1. Ports
  2. Port 3284

What Port 3284 Is

Port 3284 sits in the registered ports range (1024–49151). According to the IANA service name registry, it holds a reservation for something called "4Talk" on both TCP and UDP. That is the entirety of what is officially known.1

There is no RFC for 4Talk. No documentation. No open-source project using it. No forum post explaining what it was. The name suggests a voice or messaging application — "4Talk" — but whatever was built, or planned, or hoped for, never produced a lasting footprint.

What Registered Ports Are

The registered ports range exists so application developers can claim a consistent, well-known port for their software without colliding with others. You file with IANA, they record your name and port number, and in theory other software avoids that number. This works well for protocols that succeed — HTTP gets 80, HTTPS gets 443, SSH gets 22 — and creates harmless noise for protocols that don't.

Port 3284 is noise. It was claimed, but the claim was never activated.

Is Anything Actually Using It?

Almost certainly not by design. If you see traffic on port 3284, the most likely explanations are:

  • Custom application: Some in-house software chose this port arbitrarily (developers pick numbers all the time without checking registries)
  • Port scanner probe: Security tools routinely sweep ranges that include this port
  • Ephemeral connection: Your operating system may assign this as a source port for outbound connections — this is normal behavior

There is no known malware that specifically targets or uses port 3284.

How to Check What's Listening

On Linux or macOS:

ss -tlnp | grep 3284
# or
lsof -i :3284

On Windows:

netstat -ano | findstr :3284

If something appears, the process ID will let you identify the software. On a typical machine, nothing will appear — port 3284 is genuinely quiet.

Why This Matters

The port registry has over 49,000 registered slots. Many look like this one: a name was submitted decades ago, the software never shipped or died quietly, and the entry persists. The registry is not cleaned regularly — once assigned, a port number tends to stay assigned indefinitely.

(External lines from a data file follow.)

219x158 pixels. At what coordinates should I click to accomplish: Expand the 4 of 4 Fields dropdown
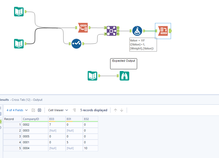(17, 110)
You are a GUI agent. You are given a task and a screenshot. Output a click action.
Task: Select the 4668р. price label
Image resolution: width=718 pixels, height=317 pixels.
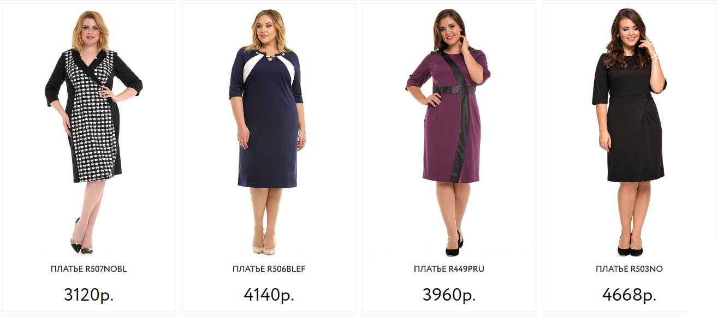[x=630, y=295]
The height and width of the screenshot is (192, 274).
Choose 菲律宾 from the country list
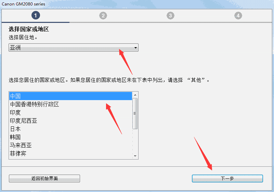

This is not a flaw. It is a deliberate choice. Port squatting (where software uses a number that belongs to someone else) creates real problems, and the cost of an unused reservation is nearly zero. The port space is large enough that a few thousand ghost registrations barely register.

Port 3284 is a small fossil in the registry — evidence that someone once had an idea called 4Talk. That is all.